I think the thing that's not really so clear about this poem is how it connects to the title. I've researched Margaret Atwood before, and I've read some of her stuff, a couple chapters of one of her novels, and several of her poems. I don't know if I'm just missing it, or if it just isn't very obvious. I feel like using her name is going to call into question mostly futuristic stuff, that inch away from our true reality, but I'm not really getting that in this poem.
Mostly I think it's because you have quite a bit that you don't explain. I'm not exactly sure what the image should be for "we cast them into the fire, cooked them in the bowls of our hands." To me, this says that both the hands and the snakes are in the fire, but later, you talk about the hands almost as if they are the fire, and that these snakes are still alive, so what was with the fire in the first place? "We ate them with the grit of charcoal and fire in our hands and tongue, the smoldering of the coals burning the hollow of us as they went down, and we writhed with the pain of it, unsure where their twisting ended and ours began," so this part has what I'm talking about. How I understand the earlier section is that the snakes are on their hands, so they're not getting charcoal on them, they're just burning and the hands are basically acting as a pan, which means the heat hits the hands, not the snakes until the hands are heated through. The reason it's this way and not that the fire is on the hands with the snake is that "we cast them into the fire" not "we cast the fire onto them" which means that we are moving the snakes to the fire. The fire isn't moving. For the fire to work, it has to be smoldering on coal and making ash and all that stuff. Basically, the problem I get is that the snakes aren't in the fire, the hand is in the fire. The reason mostly is because of "bowls."

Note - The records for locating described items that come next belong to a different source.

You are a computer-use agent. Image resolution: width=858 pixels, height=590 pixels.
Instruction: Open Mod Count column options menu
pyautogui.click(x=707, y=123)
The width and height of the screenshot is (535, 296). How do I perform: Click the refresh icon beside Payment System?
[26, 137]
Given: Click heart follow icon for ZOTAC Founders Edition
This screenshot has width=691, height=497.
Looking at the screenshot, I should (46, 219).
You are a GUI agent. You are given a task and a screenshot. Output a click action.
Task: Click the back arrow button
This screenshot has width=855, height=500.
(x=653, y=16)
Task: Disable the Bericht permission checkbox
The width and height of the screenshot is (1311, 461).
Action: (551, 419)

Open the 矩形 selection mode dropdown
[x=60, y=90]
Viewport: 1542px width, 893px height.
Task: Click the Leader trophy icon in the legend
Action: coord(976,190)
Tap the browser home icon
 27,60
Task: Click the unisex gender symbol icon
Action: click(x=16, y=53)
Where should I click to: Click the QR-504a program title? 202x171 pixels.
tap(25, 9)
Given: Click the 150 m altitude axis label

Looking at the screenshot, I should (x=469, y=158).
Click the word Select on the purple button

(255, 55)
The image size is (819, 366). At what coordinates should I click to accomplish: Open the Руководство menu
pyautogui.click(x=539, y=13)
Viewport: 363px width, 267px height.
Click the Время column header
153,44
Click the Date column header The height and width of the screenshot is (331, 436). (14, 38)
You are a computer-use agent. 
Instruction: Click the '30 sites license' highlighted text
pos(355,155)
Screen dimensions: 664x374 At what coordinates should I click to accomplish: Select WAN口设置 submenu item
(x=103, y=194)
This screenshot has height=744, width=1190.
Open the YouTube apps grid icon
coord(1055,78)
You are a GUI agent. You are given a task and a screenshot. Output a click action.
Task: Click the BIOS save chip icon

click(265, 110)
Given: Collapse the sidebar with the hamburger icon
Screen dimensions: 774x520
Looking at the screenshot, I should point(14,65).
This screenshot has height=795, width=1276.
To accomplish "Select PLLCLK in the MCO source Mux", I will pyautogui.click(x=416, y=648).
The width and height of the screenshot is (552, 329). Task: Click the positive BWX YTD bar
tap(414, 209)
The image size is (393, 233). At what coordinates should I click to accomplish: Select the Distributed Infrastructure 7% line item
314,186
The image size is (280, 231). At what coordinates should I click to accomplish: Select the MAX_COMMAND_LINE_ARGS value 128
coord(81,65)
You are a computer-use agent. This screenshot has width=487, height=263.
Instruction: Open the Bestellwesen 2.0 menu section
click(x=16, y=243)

Interestingly enough, if we look at the first indications of how these snakes are on the hands, we get a different image. Instead of in the cupped hands, "they tangled around our arms" which means that shoving your fist in a flame is going to definitely cook the snake, but it'll probably also run away from it.
It's a minor detail, but I think it is super important for the images of the poem. It's the difference between talking about a smoldering snake of peeling flesh and skin, and a snake that's been protected and horribly mutilated hands which burns the snake.
I think if you clear up this description, it definitely has depth to think about and dive into as you read through the poem. Overall, great job as usual. I like the structure and the style, especially the sounds of the words.
Wow! This is one poem that I am finding myself that I am going to have to study. It seems very metaphorical. I like how you told a poetic story of starving people eating their predators. Or maybe not. Maybe it is just an example of symbolism. I don't know, this story seems very abstract to me. And I really like that. Also I could really feel the grip of this story. Like an icy caress of the seeming despair of the narrator. Almost like a literary form of expressionism. Maybe you did not intend for this to be an abstract piece, but that was how I viewed it. But hey, that's the beauty of literature.